Below are some records; quote exactly the lines from the one that contains "Open the 信誉档案 reputation section" through the one that contains "542x265 pixels.", inclusive, and no others.

Saved entries:
*** Begin section ***

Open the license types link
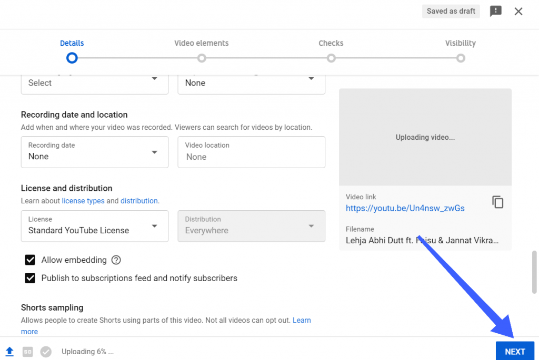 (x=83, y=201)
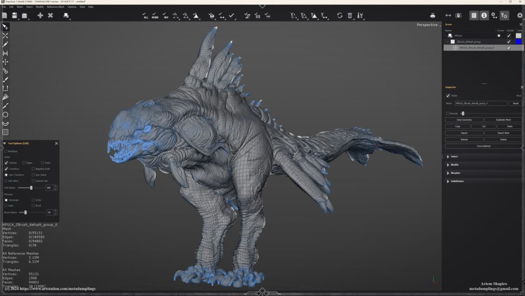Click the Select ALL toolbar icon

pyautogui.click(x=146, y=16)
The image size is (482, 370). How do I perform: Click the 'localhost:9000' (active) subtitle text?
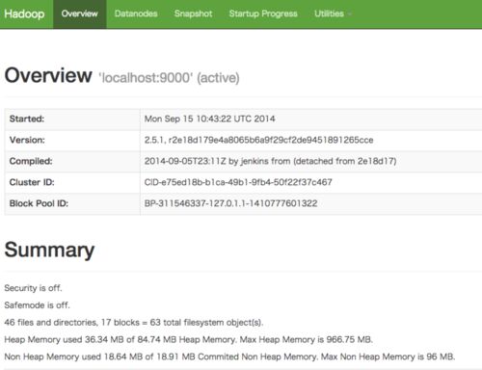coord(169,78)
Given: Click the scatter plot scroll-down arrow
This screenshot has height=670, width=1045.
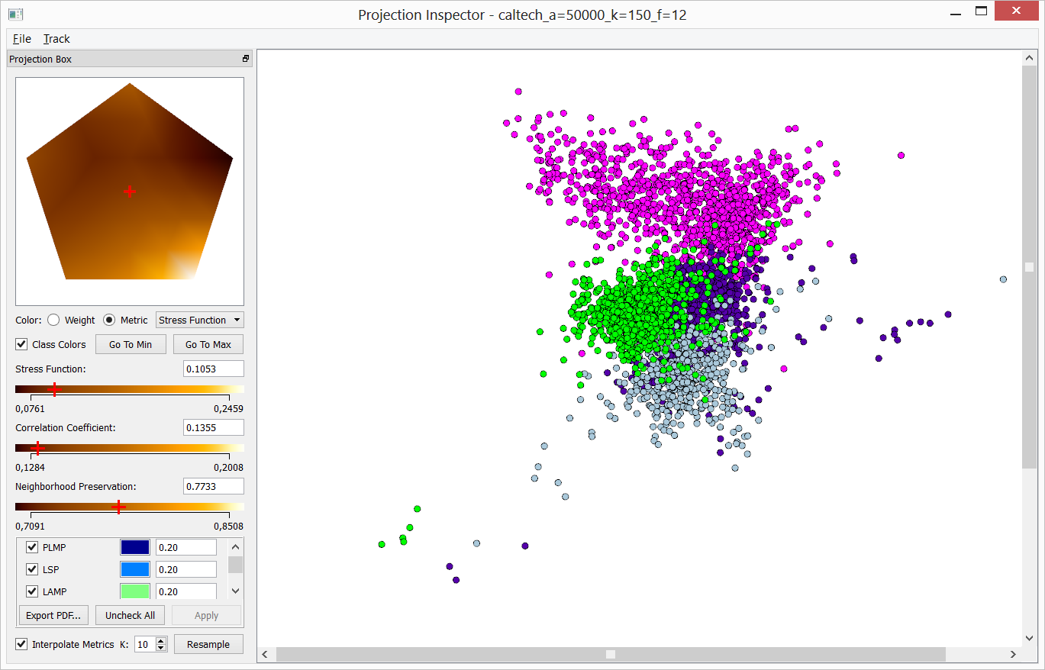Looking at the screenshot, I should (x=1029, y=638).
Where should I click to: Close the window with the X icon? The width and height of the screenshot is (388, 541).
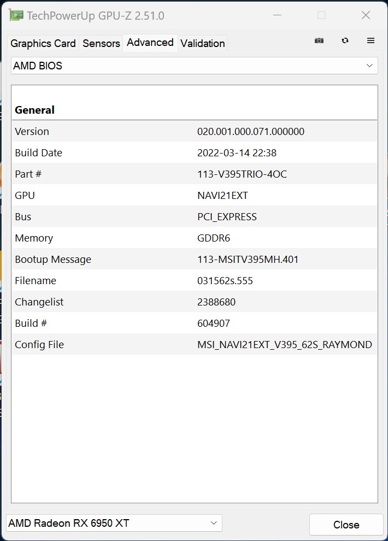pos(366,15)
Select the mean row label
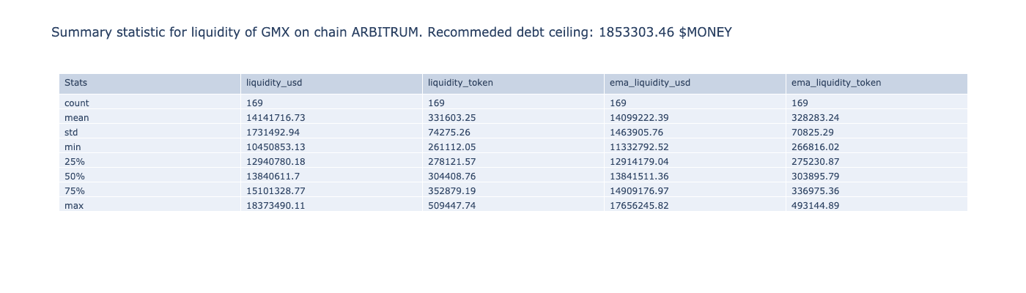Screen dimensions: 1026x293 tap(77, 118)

*** End section ***
*** Begin section ***

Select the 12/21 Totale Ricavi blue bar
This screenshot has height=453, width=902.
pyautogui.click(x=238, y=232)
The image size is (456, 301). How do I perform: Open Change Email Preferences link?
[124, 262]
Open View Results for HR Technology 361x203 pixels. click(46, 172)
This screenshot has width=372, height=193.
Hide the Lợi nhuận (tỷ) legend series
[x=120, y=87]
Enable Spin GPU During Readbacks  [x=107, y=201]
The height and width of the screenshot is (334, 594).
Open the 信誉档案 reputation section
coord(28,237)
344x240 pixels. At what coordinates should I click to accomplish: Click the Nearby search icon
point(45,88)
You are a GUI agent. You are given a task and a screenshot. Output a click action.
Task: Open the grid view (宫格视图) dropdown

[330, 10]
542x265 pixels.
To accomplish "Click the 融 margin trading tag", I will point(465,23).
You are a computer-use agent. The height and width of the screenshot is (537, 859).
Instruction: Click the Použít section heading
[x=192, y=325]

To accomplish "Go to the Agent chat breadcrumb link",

*** End section ***
*** Begin section ***

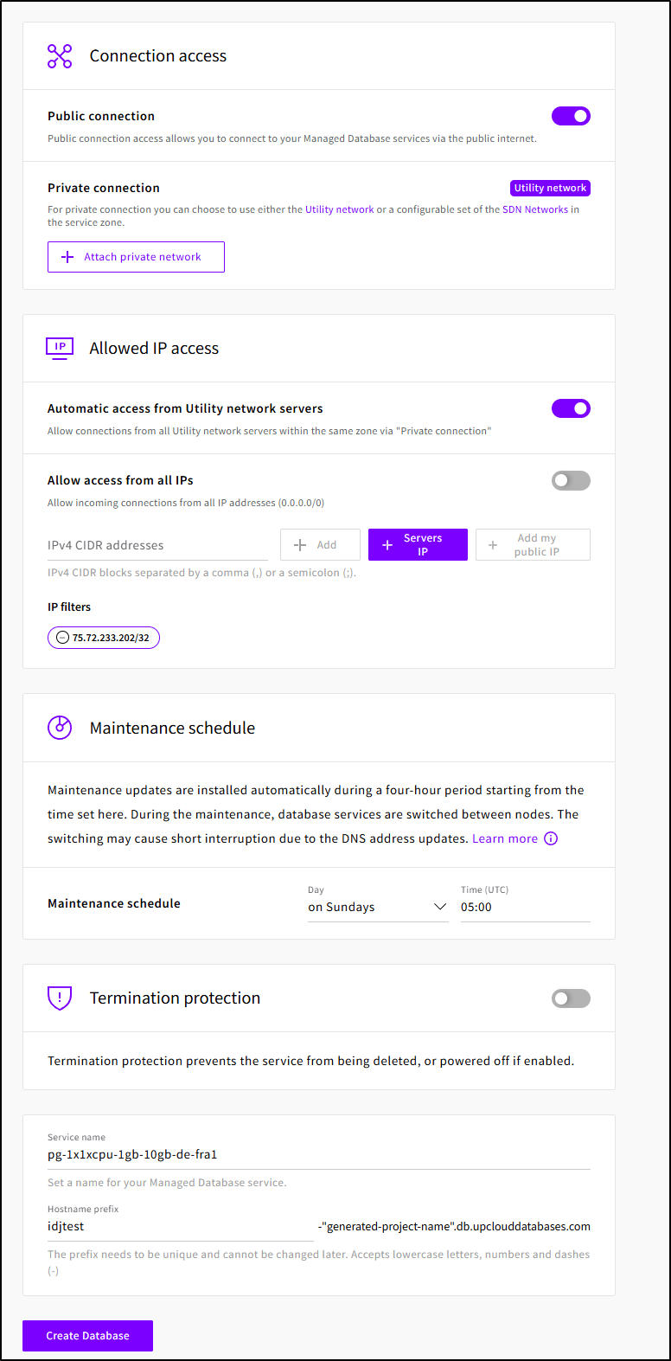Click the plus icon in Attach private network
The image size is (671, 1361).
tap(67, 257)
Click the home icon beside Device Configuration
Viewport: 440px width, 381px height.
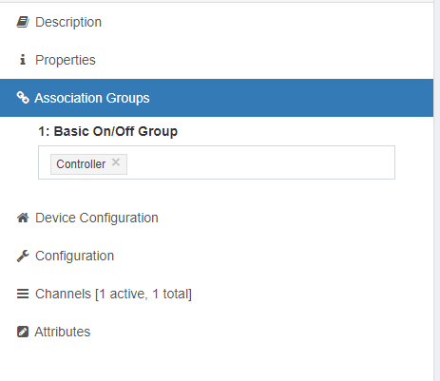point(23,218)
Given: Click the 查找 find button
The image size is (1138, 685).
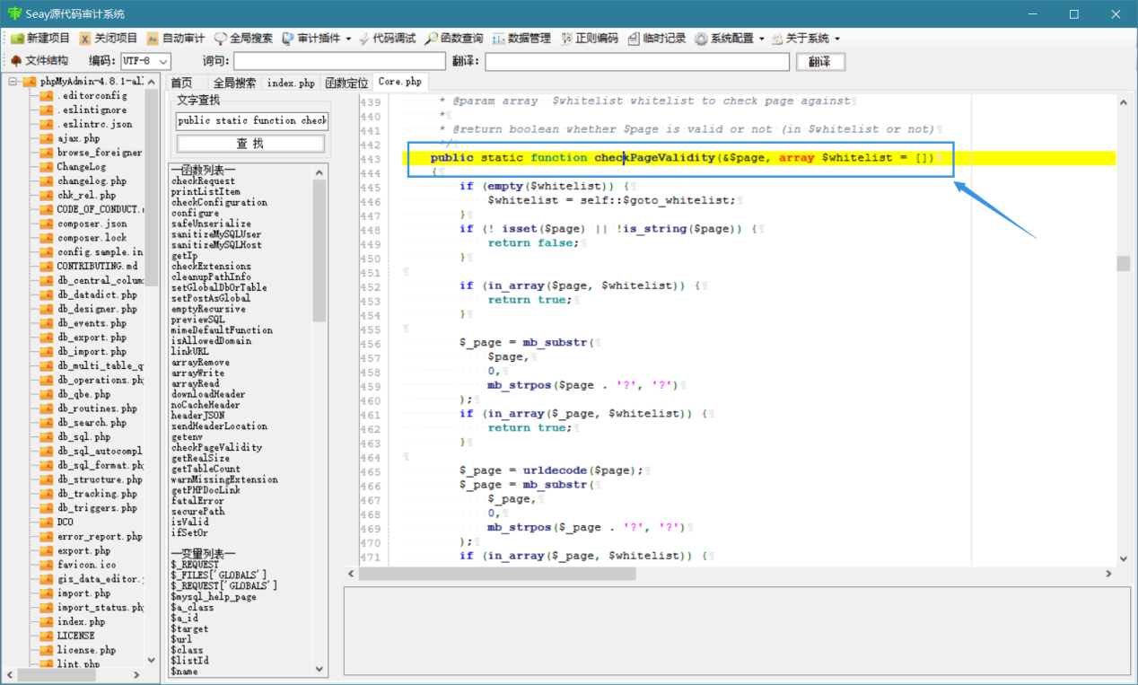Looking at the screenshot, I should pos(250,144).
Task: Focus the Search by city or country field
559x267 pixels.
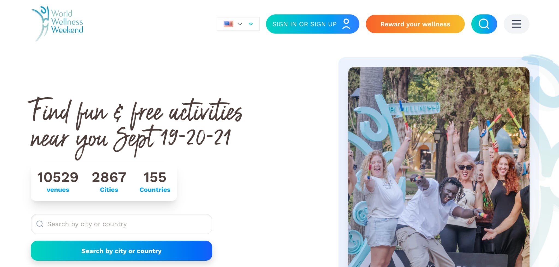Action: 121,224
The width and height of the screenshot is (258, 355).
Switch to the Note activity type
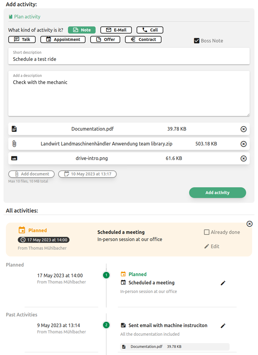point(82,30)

*** End section ***

RESULT:
Open the 信誉档案 reputation section
coord(28,237)
344x240 pixels. At what coordinates should I click to accomplish: Click the Nearby search icon
point(45,88)
You are a GUI agent. You are given a task and a screenshot. Output a click action.
Task: Open the grid view (宫格视图) dropdown

[330, 10]
542x265 pixels.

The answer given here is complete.